I spoke with a New Rochelle parent of a high school student recently, whose family was on quarantine for two weeks because they attended the shul that got infected by coronavirus. How was it? I asked, concerned. “It was great!” He laughed. “Our kids made up so any games, we had so much family together-time. I really felt like, I must have been done something right, look how wonderful my kids are.”
Honestly, looking at my kids these past few days, they seem… happier. Like their lives previously (and our lives) were too stressful on them; the constant running around, doing, expecting more. How difficult spending quality time together was. And now… here we are. Haven’t gone outside in a week. And they seem rather thrilled. I know I’m going to spend reckoning about how I want to reconfigure our lives to create more relaxed togetherness when we get out of this isolated reality.

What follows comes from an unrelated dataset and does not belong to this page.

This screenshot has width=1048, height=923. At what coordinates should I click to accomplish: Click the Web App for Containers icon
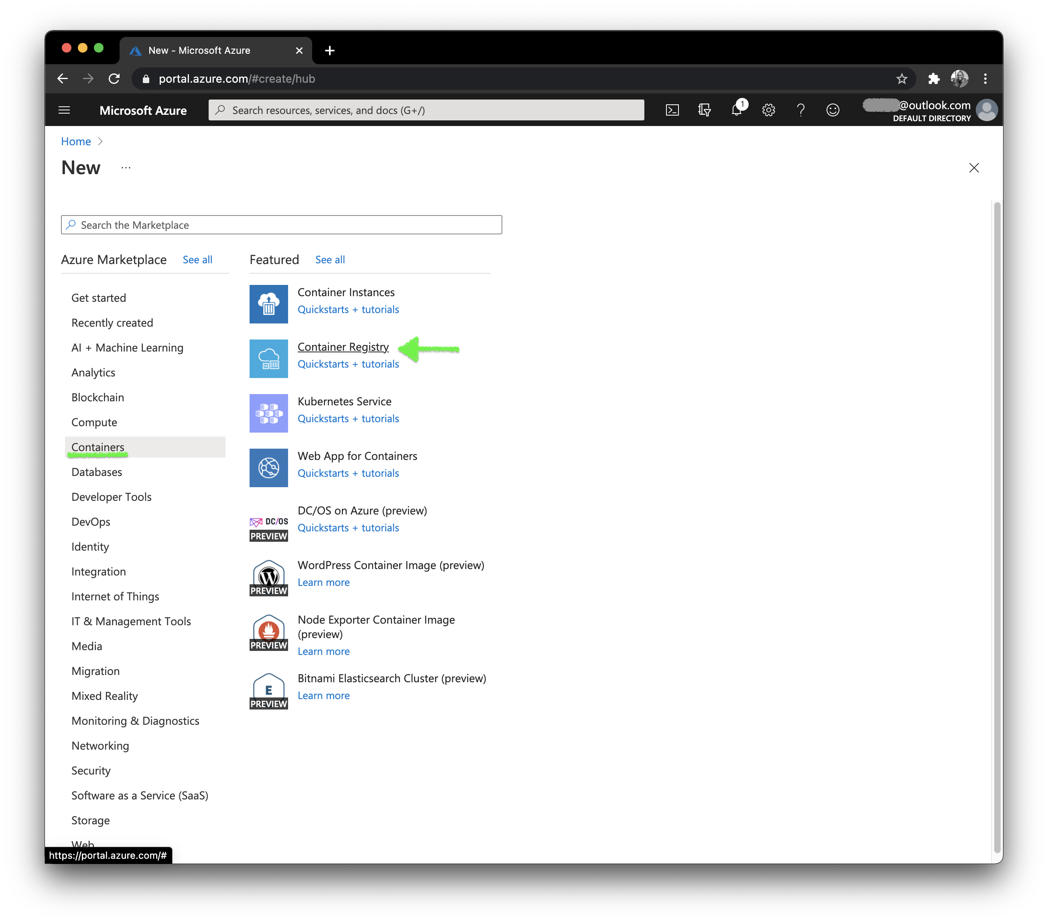click(268, 468)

10. You Will See The World Differently
My empathy grew immensely from going through hard times. I see things I never noticed in NYC before we were financially struggling, I feel the pain of racial and socio-economic inequalities acutely, and want to be part of the solution to solve it. I am resolved to hustle and invent creative new ways to hustle because I crave independence, self-reliance, and the ability to give back so much more. I believe deeper in my ability to overcome and to stand on my own feet. And I appreciate our home, which is finally pest-free, like no other. Life has become more intimately precious. Good things will come from our strange lives now. We will become better.
11. When Life Gets Better, You May Feel Worse
The human body and mind has an incredible ability to withstand hardships and change. We are resilient. But once the hardships are over, many times the stored up stress has its long-awaited tantrum release. During our very long Mommy/Abba Camp summer, I was surprised by my coping ability. I expected that once school started, I would breathe a sigh of relief and enjoy my newfound time and freedom. I was not prepared for the avalanche of emotions that came. After the first few days of school, I found myself in the midst of a very intense breakdown. It was as if my body/heart/mind knew it couldn’t collapse during Parent Camp and subconsciously repressed my emotional needs. And once it sensed it was safe to come out, it just exploded all over the place. Hopefully this won’t happen post-coronavirus isolation, but I think it’s a good thing to keep in mind and prepare for, just in case. Having the right expectations, and the right tools for coping during and after can make a world of difference.
May we overcome this challenging time as quickly as possible, with as little suffering as possible, and may we blossom into something better, healthier, more sustainable, and kinder when we finally emerge.